» Brano
3.– L’art. 3 della legge regionale impugnata introdurrebbe, invece, un’ipotesi speciale di
commissariamento, non prevista né dal d.lgs. n. 171 del 2016, né dall’art. 3-bis d.lgs. n. 502 del 1992,
pure richiamato dalla stessa disposizione regionale, violando il sistema di regole che la legge n. 124 del
2015 prima, e il d.lgs. n. 171 del 2016 poi, hanno inteso apprestare per garantire la trasparenza,
l’imparzialità e il buon andamento dell’azione amministrativa.
Vietando di procedere a nuove nomine, la norma censurata si porrebbe anche in contrasto con il
comma 2 dello stesso art. 3-bis d.lgs. n. 502 del 1992, il quale stabilisce che la nomina del direttore
generale debba essere effettuata nel termine perentorio di sessanta giorni dalla data di vacanza
dell’ufficio, scaduto il quale è previsto un intervento sostitutivo del Governo, ai sensi dell’art. 120 Cost.,
anche attraverso la designazione di un commissario ad acta, in virtù del rinvio operato, dal suddetto
comma, all’art. 2, comma 2-octies, d.lgs. n. 502 del 1992. La legge statale, dunque, contempla il
commissariamento di un’azienda sanitaria soltanto da parte del Governo e per il caso di inerzia della
Regione competente.
Inoltre, la disposizione impugnata sarebbe in contrasto anche con il comma 3 dell’art. 3-bis d.lgs. n.

» Cosa fare
1 > Traduci in inglese questa frase del brano: "La legge statale, dunque, contempla il commissariamento di un’azienda sanitaria soltanto da parte del Governo e per il caso di inerzia della Regione competente."
2 > Secondo il brano, entro quale termine il comma 2 dell'art. 3-bis d.lgs. n. 502 del 1992 impone la nomina del direttore generale?

» Dati forniti
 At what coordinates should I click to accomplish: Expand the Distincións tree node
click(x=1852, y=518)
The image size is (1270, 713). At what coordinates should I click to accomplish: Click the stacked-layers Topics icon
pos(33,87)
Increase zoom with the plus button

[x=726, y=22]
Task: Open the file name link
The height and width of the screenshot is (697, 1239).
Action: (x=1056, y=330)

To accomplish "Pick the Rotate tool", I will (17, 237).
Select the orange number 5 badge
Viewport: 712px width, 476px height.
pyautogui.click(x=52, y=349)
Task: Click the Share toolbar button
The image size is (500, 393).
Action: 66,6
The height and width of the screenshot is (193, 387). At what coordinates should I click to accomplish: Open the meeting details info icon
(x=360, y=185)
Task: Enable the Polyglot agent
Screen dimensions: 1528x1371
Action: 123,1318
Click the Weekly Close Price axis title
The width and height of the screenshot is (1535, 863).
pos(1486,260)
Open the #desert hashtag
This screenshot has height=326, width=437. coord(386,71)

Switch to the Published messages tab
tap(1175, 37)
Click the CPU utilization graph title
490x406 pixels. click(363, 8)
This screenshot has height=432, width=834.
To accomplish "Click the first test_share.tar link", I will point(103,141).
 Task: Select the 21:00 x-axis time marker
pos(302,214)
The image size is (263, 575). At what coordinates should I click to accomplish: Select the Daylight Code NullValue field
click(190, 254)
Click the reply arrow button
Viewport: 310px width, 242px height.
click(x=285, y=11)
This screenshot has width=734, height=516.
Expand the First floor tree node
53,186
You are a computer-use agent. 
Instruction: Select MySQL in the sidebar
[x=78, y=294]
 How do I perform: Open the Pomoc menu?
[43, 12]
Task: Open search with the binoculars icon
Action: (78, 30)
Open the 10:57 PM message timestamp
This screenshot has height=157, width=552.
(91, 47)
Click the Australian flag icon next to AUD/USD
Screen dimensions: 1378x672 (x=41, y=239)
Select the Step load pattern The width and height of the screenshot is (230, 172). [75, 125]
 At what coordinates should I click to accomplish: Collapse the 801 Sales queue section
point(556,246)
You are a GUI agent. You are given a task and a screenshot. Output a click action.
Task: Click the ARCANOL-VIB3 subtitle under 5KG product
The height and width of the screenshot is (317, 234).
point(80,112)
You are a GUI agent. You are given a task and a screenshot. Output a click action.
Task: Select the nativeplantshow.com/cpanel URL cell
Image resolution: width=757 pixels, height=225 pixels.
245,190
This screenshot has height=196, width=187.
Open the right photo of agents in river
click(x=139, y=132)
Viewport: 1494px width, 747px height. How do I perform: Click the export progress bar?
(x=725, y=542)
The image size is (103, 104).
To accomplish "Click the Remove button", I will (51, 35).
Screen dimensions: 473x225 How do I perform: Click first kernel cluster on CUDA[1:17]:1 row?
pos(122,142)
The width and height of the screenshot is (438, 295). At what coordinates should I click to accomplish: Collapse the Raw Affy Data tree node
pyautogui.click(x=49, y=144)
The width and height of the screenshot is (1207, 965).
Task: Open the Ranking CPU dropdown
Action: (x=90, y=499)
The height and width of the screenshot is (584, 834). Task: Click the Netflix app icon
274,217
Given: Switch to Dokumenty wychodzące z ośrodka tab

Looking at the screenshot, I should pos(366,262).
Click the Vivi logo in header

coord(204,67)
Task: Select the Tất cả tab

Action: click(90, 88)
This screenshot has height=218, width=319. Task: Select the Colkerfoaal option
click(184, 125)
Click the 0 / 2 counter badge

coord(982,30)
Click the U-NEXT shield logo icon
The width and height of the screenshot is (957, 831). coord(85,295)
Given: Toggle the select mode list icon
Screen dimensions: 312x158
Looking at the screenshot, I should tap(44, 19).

» Soluzioni
1 > State law, therefore, provides for placing a health authority under a commissioner only by the Government and only in the event of inaction by the competent Region.

2 > Nel termine perentorio di sessanta giorni dalla data di vacanza dell’ufficio.